Para los investigadores, la imagen es suficientemente nítida como para identificar a Asunta, que va sentada en el asiento delantero derecho del Mercedes, al lado de su madre.

La niña va erguida, y hasta el momento no se ha podido determinar si ya se encontraba bajo los efectos de los ansiolíticos que pudiera haber tomado previamente en el piso del padre, cuando los tres estaban juntos.

Alfonso Basterra está encarcelado bajo la misma imputación que su exmujer: asesinato.
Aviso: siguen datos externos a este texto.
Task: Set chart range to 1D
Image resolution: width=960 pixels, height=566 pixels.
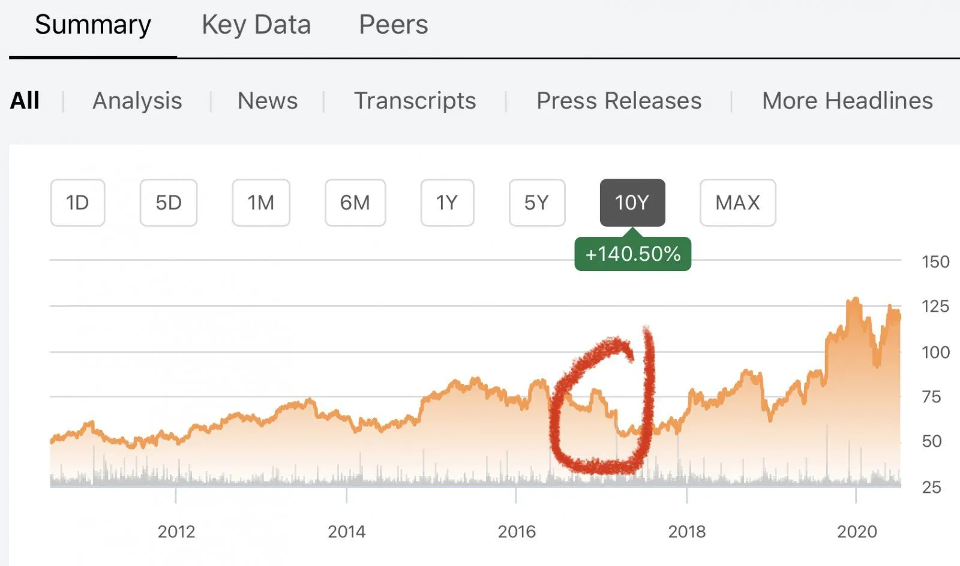Action: point(77,203)
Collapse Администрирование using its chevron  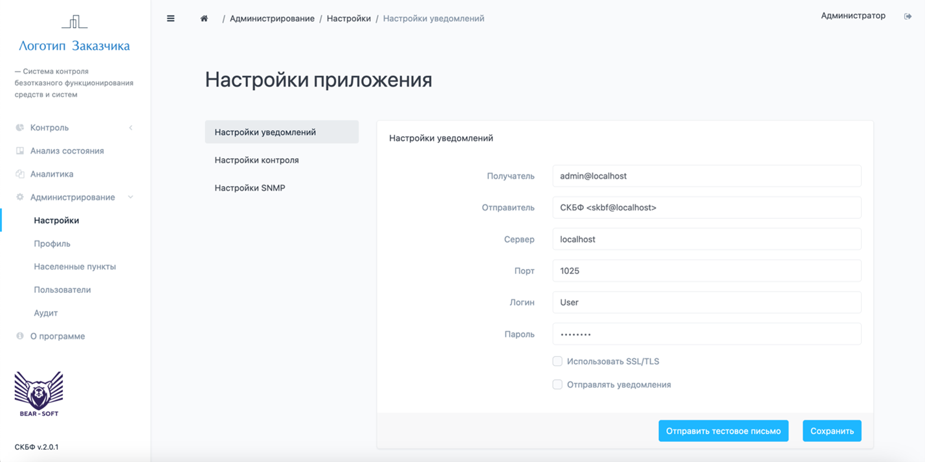pos(131,197)
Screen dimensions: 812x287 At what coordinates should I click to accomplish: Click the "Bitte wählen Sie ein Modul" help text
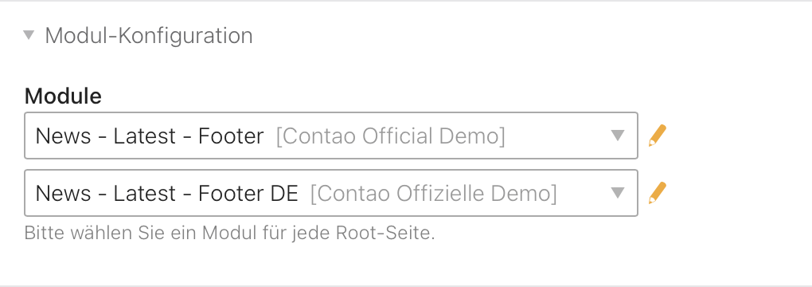click(229, 233)
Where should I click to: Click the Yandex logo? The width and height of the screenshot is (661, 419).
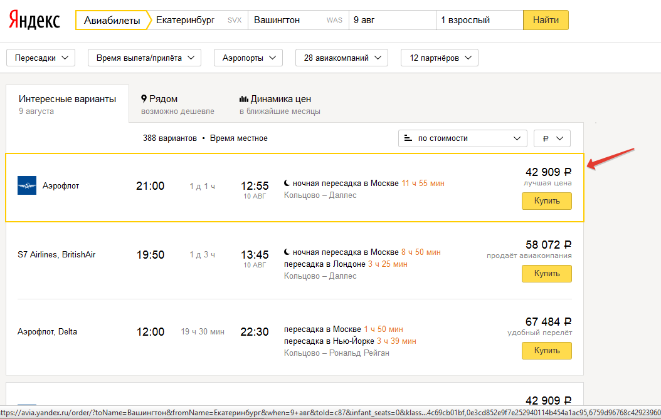pos(34,20)
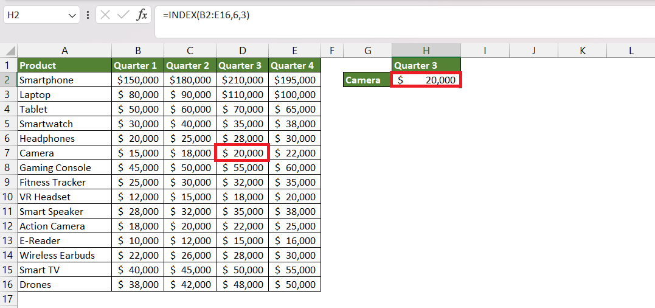
Task: Click the Quarter 4 header cell
Action: (294, 66)
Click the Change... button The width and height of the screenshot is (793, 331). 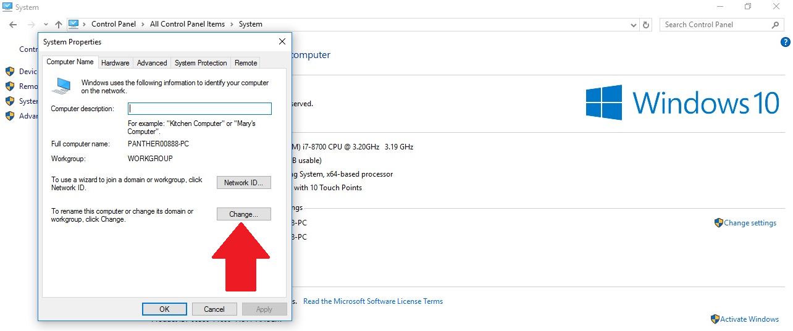(243, 214)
Rosario Porto tarda alrededor de un cuarto de hora en recorrer en coche el trayecto entre Santiago y Teo. La investigación ha conseguido saber que minutos después de las seis y media de la tarde se desactiva la alarma de la casa familiar de Teo.

Es la hora a la que llegan Rosario y Asunta en el coche. Es en esa casa donde la investigación de la Guardia Civil sitúa el momento de la muerte de la niña.

En el asiento trasero

A la espera de algunos análisis que concreten la hora exacta, se sospecha que el fallecimiento se produjo sobre las siete de la tarde, probablemente mediante asfixia mecánica, cuando Asunta estaba ya vencida por la acción de las pastillas.

Pasan unas dos horas hasta que vuelve a activarse la alarma de la casa de Teo. Los investigadores creen que Rosario esperó a que se hiciera de noche para meter el cuerpo de su hija en el asiento trasero del Mercedes.

Después condujo unos kilómetros hasta el camino forestal de Cacheiras. Allí paró y sacó del coche a Asunta. La cogió por las axilas y la depositó en la cuneta.